◆ Work required ◆
What appears from the first line of the records below through the line containing "Minimize the Сетевые" must be reproduced verbatim.

◆ Provided records ◆

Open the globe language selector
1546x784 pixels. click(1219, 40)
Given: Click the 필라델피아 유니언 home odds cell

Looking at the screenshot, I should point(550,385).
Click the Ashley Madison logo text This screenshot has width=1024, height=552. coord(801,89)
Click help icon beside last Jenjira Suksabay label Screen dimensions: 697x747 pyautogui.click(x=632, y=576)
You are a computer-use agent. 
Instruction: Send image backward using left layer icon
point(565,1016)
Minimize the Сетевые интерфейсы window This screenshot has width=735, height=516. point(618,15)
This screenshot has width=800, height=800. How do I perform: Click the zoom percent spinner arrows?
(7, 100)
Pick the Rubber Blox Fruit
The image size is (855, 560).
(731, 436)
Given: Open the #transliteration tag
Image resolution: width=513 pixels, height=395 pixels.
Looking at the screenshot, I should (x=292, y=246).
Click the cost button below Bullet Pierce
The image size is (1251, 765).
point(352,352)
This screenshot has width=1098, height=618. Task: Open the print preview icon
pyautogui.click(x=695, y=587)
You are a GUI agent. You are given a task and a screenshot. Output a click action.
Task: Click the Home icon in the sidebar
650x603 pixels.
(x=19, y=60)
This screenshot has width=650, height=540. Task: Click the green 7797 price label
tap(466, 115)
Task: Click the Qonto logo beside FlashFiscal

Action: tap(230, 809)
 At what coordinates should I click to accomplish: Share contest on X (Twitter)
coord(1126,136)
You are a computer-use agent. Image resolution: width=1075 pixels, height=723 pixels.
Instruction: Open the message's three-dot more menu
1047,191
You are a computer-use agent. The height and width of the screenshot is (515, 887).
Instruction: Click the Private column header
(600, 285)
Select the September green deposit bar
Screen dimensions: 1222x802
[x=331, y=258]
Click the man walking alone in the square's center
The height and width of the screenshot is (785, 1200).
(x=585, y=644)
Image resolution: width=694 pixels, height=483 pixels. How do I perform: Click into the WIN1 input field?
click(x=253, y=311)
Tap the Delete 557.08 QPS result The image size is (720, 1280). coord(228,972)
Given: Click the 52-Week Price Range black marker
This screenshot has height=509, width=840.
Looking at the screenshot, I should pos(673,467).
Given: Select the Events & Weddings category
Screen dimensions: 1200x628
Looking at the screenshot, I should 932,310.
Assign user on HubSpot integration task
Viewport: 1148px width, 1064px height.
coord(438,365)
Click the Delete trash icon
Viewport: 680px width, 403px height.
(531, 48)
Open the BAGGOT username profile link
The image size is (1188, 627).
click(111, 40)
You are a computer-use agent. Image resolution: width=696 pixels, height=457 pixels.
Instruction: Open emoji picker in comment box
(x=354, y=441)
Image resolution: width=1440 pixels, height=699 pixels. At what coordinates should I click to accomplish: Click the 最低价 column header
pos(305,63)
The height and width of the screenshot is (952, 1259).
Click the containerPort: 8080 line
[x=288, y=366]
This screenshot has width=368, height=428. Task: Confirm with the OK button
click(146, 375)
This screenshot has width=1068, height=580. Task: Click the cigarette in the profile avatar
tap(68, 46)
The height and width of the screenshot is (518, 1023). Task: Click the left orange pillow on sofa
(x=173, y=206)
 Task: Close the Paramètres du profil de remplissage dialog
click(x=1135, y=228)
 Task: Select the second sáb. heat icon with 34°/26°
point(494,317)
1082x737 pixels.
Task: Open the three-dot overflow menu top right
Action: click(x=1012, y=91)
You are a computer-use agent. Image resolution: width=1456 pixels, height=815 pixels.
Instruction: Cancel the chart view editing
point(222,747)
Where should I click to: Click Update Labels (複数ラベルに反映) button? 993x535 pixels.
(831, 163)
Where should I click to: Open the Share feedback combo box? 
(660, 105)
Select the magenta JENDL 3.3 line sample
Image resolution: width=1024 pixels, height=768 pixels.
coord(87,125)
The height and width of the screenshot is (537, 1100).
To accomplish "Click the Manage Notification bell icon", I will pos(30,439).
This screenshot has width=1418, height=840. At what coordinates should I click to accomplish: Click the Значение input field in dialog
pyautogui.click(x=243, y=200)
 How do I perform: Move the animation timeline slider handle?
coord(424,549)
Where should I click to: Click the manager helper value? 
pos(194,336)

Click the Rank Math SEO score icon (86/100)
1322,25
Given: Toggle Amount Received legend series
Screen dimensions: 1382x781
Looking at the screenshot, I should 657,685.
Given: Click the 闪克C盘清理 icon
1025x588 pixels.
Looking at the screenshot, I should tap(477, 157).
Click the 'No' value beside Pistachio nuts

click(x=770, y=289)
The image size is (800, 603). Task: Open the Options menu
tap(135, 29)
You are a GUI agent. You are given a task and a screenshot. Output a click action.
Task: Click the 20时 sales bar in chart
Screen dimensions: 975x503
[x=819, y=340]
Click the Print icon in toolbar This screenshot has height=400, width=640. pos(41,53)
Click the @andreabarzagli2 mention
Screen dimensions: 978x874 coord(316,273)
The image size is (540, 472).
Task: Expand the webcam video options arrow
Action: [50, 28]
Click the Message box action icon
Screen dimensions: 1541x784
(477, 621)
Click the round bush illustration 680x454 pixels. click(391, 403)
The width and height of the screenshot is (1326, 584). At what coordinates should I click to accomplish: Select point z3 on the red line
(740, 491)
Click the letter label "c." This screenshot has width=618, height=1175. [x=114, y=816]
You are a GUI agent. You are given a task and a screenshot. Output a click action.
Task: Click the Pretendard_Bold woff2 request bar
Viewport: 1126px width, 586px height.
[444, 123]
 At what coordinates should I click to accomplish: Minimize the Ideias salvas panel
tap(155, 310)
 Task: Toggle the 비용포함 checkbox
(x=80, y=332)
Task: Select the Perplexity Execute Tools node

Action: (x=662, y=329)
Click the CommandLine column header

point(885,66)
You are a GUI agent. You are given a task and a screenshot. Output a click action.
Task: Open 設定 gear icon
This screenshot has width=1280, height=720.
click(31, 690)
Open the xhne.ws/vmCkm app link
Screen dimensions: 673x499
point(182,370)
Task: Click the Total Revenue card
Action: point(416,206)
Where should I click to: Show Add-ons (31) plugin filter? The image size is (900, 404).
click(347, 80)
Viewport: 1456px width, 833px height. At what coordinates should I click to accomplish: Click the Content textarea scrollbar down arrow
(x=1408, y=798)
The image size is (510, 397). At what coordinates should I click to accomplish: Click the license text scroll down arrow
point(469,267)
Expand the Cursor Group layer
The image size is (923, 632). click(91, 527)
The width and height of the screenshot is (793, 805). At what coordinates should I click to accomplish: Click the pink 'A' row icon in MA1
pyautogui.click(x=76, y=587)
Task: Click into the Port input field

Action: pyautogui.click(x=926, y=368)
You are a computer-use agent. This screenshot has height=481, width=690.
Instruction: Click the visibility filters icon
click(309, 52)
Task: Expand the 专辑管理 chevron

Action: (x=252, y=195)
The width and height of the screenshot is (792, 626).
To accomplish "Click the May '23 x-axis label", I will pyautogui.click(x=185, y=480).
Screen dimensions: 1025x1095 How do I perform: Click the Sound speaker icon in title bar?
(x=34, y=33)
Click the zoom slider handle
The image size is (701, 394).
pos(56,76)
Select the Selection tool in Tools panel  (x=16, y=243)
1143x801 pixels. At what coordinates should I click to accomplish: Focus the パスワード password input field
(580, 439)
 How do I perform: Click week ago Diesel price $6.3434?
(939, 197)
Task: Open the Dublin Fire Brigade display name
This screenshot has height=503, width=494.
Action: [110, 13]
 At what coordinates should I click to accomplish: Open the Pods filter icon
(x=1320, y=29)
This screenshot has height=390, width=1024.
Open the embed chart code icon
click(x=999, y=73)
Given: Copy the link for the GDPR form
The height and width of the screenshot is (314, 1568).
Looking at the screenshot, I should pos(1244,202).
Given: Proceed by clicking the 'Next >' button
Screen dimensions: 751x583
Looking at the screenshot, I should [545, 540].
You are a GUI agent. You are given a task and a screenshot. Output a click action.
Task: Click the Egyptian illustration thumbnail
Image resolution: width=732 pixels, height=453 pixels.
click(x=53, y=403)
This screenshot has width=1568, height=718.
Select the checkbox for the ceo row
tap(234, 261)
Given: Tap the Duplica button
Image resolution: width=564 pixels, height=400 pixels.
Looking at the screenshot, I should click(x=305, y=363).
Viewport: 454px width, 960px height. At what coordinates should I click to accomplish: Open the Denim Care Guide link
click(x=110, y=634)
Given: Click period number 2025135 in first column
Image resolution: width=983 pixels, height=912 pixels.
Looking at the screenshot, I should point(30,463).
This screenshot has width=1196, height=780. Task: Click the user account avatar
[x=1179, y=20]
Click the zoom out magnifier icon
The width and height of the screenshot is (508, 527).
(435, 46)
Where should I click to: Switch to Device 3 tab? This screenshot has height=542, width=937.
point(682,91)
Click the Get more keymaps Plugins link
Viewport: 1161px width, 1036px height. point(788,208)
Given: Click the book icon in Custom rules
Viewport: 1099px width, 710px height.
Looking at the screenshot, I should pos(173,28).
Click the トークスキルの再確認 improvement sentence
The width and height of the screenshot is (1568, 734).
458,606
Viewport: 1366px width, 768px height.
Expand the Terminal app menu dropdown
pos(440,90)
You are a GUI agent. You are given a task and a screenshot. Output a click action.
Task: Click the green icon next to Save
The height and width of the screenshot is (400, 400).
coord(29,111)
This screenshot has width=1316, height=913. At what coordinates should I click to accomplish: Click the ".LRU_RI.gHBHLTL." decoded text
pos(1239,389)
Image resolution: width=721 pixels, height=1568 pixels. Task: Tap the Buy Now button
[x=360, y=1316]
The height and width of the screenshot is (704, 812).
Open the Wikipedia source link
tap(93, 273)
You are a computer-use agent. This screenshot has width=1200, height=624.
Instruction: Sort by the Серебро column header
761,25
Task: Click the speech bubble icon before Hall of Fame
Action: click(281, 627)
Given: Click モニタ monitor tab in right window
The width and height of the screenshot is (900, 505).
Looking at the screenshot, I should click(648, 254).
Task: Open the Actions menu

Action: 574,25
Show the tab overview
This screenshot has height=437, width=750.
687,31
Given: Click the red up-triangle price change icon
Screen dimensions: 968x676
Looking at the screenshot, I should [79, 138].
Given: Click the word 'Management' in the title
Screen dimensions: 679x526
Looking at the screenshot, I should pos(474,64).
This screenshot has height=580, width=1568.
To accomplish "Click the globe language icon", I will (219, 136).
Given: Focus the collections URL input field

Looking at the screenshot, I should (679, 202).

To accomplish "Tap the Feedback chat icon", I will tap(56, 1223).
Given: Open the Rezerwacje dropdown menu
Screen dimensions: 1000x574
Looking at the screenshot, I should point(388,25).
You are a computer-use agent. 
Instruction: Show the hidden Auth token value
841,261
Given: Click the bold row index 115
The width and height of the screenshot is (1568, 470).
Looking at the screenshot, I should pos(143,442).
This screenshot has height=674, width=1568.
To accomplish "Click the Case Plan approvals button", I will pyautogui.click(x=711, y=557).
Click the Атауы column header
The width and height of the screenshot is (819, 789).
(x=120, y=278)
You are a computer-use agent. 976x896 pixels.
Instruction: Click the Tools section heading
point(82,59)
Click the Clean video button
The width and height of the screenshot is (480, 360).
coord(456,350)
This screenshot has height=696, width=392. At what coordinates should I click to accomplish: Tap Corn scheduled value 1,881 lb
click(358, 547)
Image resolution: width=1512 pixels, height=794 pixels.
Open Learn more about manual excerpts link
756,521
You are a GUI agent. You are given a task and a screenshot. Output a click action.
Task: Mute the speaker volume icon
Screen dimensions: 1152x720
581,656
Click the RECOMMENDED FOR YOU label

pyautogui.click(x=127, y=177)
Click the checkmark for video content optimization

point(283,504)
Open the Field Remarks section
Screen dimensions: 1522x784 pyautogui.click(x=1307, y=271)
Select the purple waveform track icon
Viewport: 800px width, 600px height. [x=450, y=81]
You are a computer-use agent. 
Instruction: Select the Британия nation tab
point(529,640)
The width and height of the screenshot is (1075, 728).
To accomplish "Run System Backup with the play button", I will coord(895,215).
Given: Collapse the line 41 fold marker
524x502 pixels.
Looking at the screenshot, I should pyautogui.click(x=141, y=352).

◆ Exercise result ◆
Open the globe language selector
1546x784 pixels. click(1219, 40)
Given: Click the 필라델피아 유니언 home odds cell

Looking at the screenshot, I should point(550,385).
Click the Ashley Madison logo text This screenshot has width=1024, height=552. coord(801,89)
Click help icon beside last Jenjira Suksabay label Screen dimensions: 697x747 pyautogui.click(x=632, y=576)
You are a computer-use agent. 
Instruction: Send image backward using left layer icon
point(565,1016)
Minimize the Сетевые интерфейсы window This screenshot has width=735, height=516. point(618,15)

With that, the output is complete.